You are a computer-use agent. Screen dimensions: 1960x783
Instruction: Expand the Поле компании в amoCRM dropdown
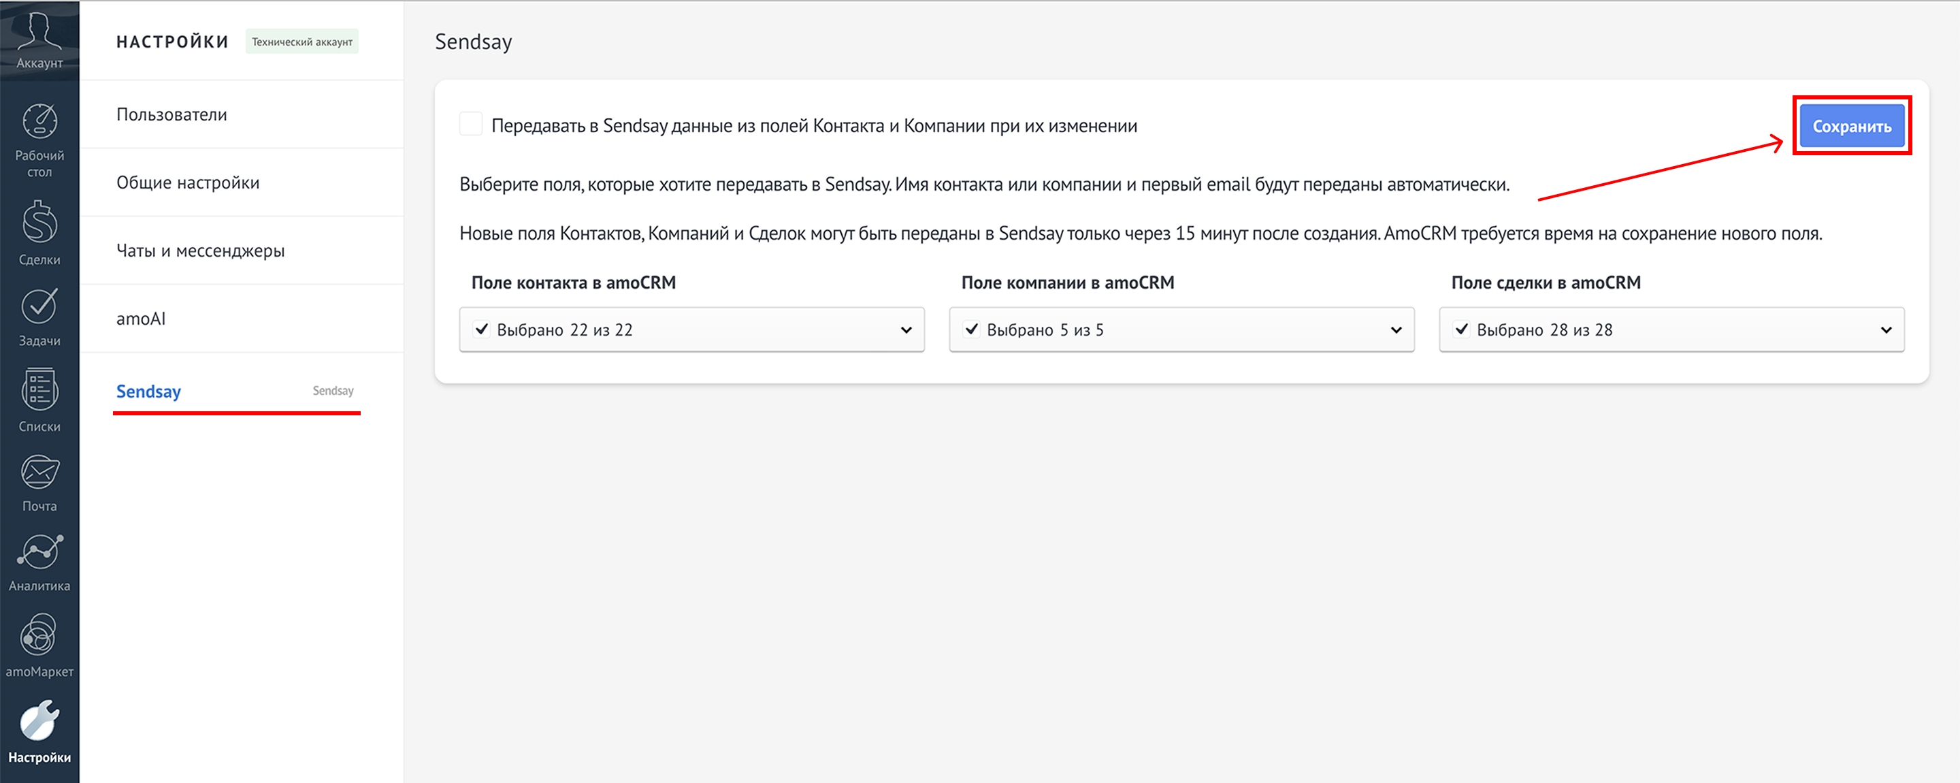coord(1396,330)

---

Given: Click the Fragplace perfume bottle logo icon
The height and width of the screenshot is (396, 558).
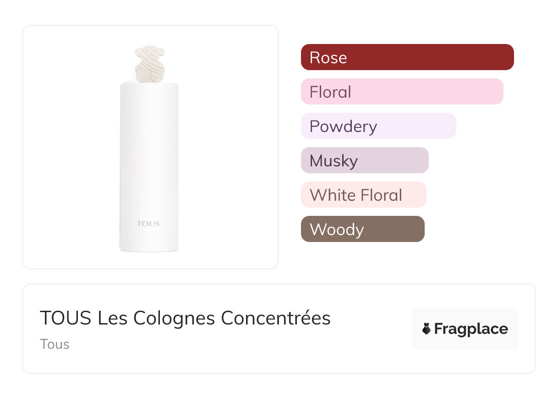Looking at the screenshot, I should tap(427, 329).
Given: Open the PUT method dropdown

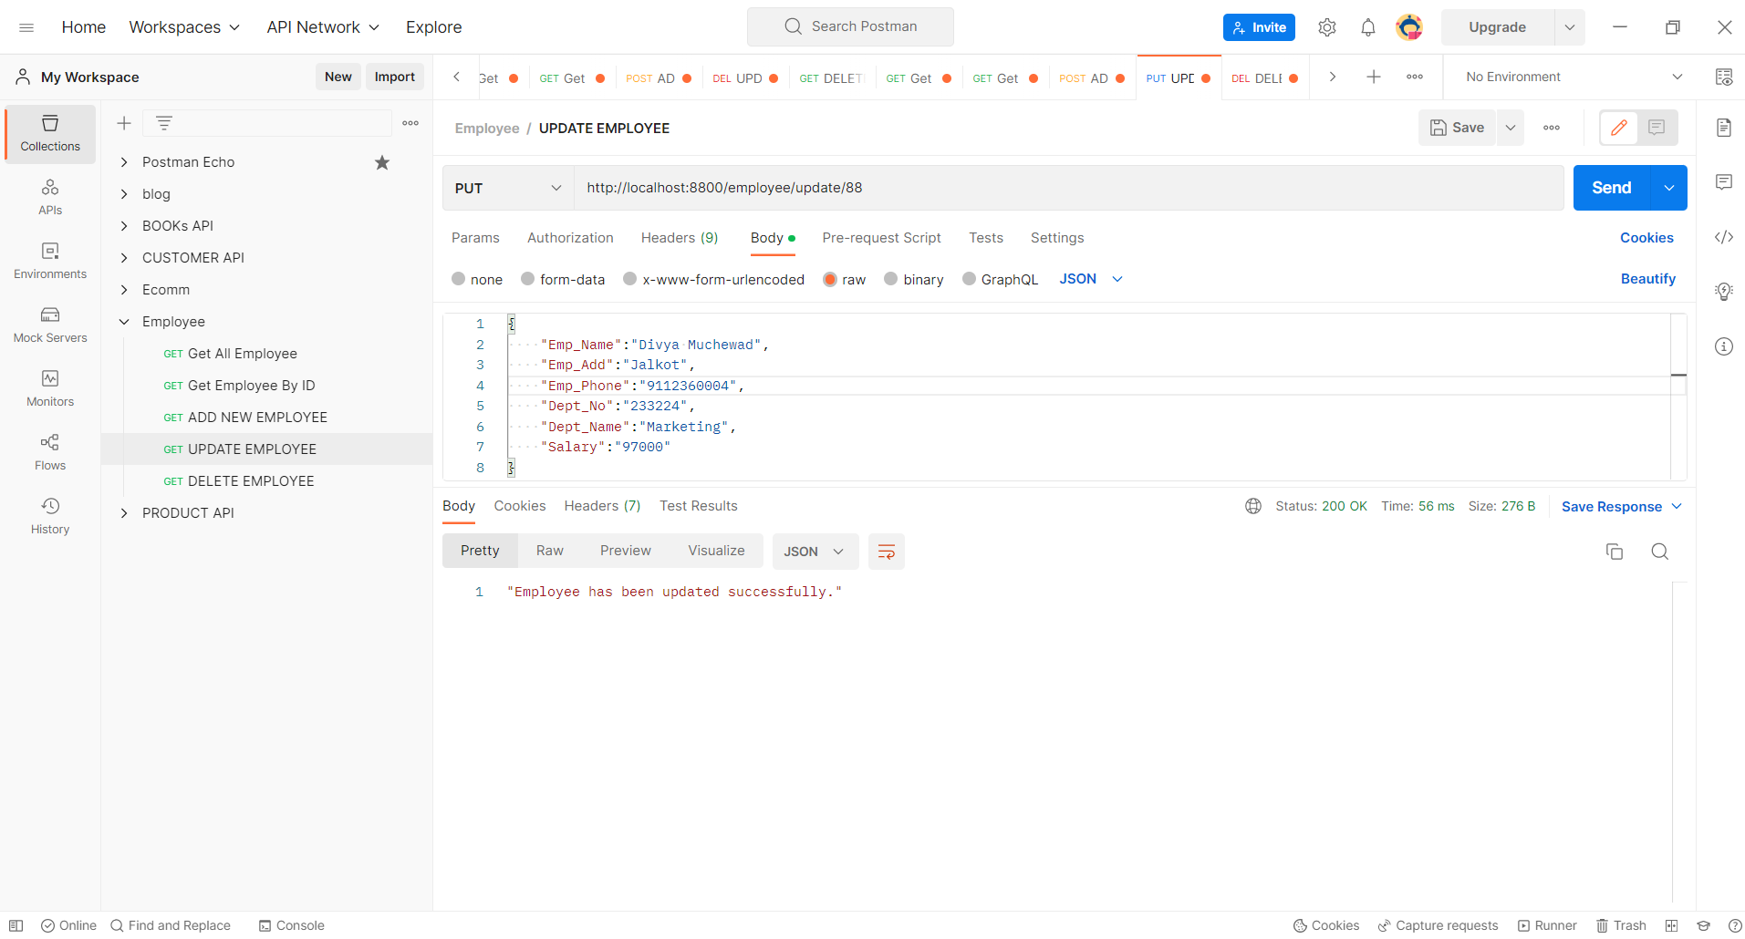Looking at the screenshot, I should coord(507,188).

● WHAT THE TASK REQUIRES:
Rewrite every one of the lines in the part that opens with the line containing "You are a computer-use" and closes with the line containing "coord(1396,330)", both ends included, moving each coordinate in the answers by adding 12 to every number. Leave the pictures out of the answer.

● SOLUTION TO THIS PROBLEM:
You are a computer-use agent. Screen dimensions: 1960x783
Instruction: Expand the Поле компании в amoCRM dropdown
coord(1408,342)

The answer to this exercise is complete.